→ The problem
Update the entries below by replacing each "Image resolution" with "Screen resolution". Leave every other word unchanged.

→ Excerpted records
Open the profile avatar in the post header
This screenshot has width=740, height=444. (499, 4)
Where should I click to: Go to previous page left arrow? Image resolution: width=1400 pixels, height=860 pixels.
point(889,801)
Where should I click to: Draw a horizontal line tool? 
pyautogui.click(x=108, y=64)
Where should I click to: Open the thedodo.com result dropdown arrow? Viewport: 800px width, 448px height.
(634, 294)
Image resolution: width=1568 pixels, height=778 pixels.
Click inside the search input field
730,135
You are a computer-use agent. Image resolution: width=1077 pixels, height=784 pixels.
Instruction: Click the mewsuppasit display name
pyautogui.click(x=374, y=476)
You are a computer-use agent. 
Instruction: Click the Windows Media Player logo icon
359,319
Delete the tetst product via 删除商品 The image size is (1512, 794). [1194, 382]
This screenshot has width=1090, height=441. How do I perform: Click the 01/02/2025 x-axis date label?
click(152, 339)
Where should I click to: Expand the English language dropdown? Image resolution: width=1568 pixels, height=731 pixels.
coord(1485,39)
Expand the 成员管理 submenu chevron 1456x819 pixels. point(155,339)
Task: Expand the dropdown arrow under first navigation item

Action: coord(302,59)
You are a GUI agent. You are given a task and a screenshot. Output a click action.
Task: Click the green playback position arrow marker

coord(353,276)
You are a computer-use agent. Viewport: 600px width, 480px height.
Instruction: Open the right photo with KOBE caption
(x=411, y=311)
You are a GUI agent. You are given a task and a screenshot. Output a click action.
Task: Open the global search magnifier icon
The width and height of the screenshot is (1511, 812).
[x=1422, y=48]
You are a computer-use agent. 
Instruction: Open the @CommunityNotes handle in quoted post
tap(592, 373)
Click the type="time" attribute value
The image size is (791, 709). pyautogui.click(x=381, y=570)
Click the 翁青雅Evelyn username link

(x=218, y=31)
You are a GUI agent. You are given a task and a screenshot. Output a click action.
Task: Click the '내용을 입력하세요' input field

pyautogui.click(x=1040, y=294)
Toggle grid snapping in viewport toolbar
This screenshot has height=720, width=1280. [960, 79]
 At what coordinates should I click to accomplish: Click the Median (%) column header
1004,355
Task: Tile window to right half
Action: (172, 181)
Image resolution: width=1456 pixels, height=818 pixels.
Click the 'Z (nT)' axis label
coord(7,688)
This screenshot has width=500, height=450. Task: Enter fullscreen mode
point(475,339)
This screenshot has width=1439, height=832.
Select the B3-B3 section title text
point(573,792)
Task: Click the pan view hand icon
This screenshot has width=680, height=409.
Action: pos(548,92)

→ Answer for this exercise
Open the profile avatar in the post header
This screenshot has width=740, height=444. (499, 4)
Where should I click to: Go to previous page left arrow? Screen resolution: width=1400 pixels, height=860 pixels.
point(889,801)
Where should I click to: Draw a horizontal line tool? 
pyautogui.click(x=108, y=64)
Where should I click to: Open the thedodo.com result dropdown arrow? Viewport: 800px width, 448px height.
(634, 294)
Screen resolution: width=1568 pixels, height=778 pixels.
Click inside the search input field
730,135
You are a computer-use agent. Screen resolution: width=1077 pixels, height=784 pixels.
Instruction: Click the mewsuppasit display name
pyautogui.click(x=374, y=476)
You are a computer-use agent. 
Instruction: Click the Windows Media Player logo icon
359,319
Delete the tetst product via 删除商品 The image size is (1512, 794). [1194, 382]
This screenshot has width=1090, height=441. How do I perform: Click the 01/02/2025 x-axis date label?
click(152, 339)
Where should I click to: Expand the English language dropdown? Screen resolution: width=1568 pixels, height=731 pixels.
coord(1485,39)
Expand the 成员管理 submenu chevron 1456x819 pixels. point(155,339)
Task: Expand the dropdown arrow under first navigation item

Action: coord(302,59)
You are a GUI agent. You are given a task and a screenshot. Output a click action.
Task: Click the green playback position arrow marker

coord(353,276)
You are a computer-use agent. Viewport: 600px width, 480px height.
Instruction: Open the right photo with KOBE caption
(x=411, y=311)
You are a GUI agent. You are given a task and a screenshot. Output a click action.
Task: Open the global search magnifier icon
The width and height of the screenshot is (1511, 812).
[x=1422, y=48]
You are a computer-use agent. 
Instruction: Open the @CommunityNotes handle in quoted post
tap(592, 373)
Click the type="time" attribute value
The image size is (791, 709). pyautogui.click(x=381, y=570)
Click the 翁青雅Evelyn username link

(x=218, y=31)
You are a GUI agent. You are given a task and a screenshot. Output a click action.
Task: Click the '내용을 입력하세요' input field

pyautogui.click(x=1040, y=294)
Toggle grid snapping in viewport toolbar
This screenshot has height=720, width=1280. [960, 79]
 At what coordinates should I click to accomplish: Click the Median (%) column header
1004,355
Task: Tile window to right half
Action: (172, 181)
Screen resolution: width=1456 pixels, height=818 pixels.
Click the 'Z (nT)' axis label
coord(7,688)
This screenshot has width=500, height=450. Task: Enter fullscreen mode
point(475,339)
This screenshot has width=1439, height=832.
Select the B3-B3 section title text
point(573,792)
Task: Click the pan view hand icon
This screenshot has width=680, height=409.
Action: pos(548,92)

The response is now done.